June 28, 2004 at 7:53 pm
We've large query that takes considerable time. To speed up response time, we are thinking of adding SET TRANSACTION ISOLATION LEVEL READ UNCOMMITTED in our stored procedures.
Does anyone have any positive or negative experience in
1)using SET TRANSACTION ISOLATION LEVEL READ UNCOMMITTED
Thank you,
Rajani
June 28, 2004 at 11:06 pm
June 29, 2004 at 2:49 am
I'd never recommend it for a situation where it was critical that the data returned was accurate. However, I have recommended it previously for a web site that displayed live football scores. Scores were continually being updated and the previously locked-out "tell me the score" queries were all changed to READ UNCOMMITTED. The result was a more than significant boost in performance.
Cheers,
- Mark
June 29, 2004 at 2:44 pm
Thanks Mark.
I think i'm getting the idea
June 30, 2004 at 5:55 am
Just to throw another US$0.02 in on the subject... I require that any job that performs mass updates use the READ UNCOMMITTED option in the job, and that a cursor be used to drive the job. BEGIN/COMMIT can be placed around any updates/inserts that must be done (we do not permit deletes in production apps).
Example:
SET TRANSACTION LEVEL READ UNCOMMITTED
SET NOCOUNT ON
DECLARE {@variables dtype},...
DECLARE {cursorname} INSENSITIVE CURSOR FOR {select stmt}
OPEN {cursorname}
FETCH...
WHILE @@FETCH_STATUS=0
BEGIN
... processing here
BEGIN TRANSACTION
UPDATE...
COMMIT WORK
END
etc...
This permits the use of transactions and locks needed for insert and update, but boosts performance when walking the cursor and handling other selects outside of the cursor.

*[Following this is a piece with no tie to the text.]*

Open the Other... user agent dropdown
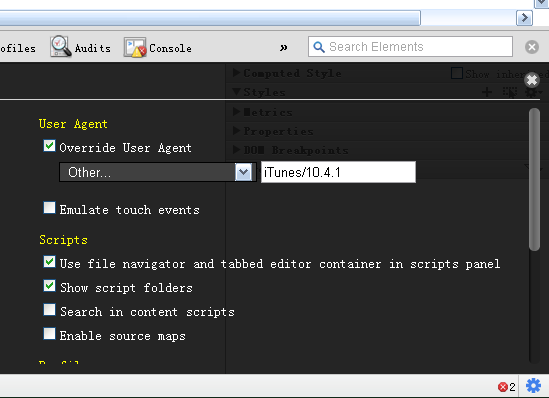This screenshot has height=398, width=549. pos(158,172)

Note as stated above, do this on data that you know isn't going to change, such as setting a default on a column that was not previously set. On tables where the data you are selecting into the cursor is constantly changing, this use READ COMMITTED to ensure dirty data dosen't make it in (although this could slow things down a bit).
Just a little tool for the kit
Cheers,
-- Joe
June 30, 2004 at 10:49 am
I use SET TRANSACTION ISOLATION LEVEL in all my reporting where the data does not have to be up to the minute (which is most reports most of the time, if you think about it. You could also use WITH (NOLOCK) query hints on the individual tables, which amounts to the same thing, but can be more granular -- in other words you could apply it to some tables but not all in your query.

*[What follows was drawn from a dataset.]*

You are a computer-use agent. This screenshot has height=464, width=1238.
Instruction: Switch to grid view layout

The most important thing, however, for rapid query performace is good indexing and using joins that employ valid Search Arguments ("SARGs"). There is absolutely no substitute for these. I have been able to get up to 400% performance gains from queries involving millions of records from index and WHERE clause tweaking.
See esp. Chapters 15-17 of Inside SQL Server 2000 by Kalen Delaney.
Avoid curors like the plague, if at all possible, use a WHILE loop, if you can.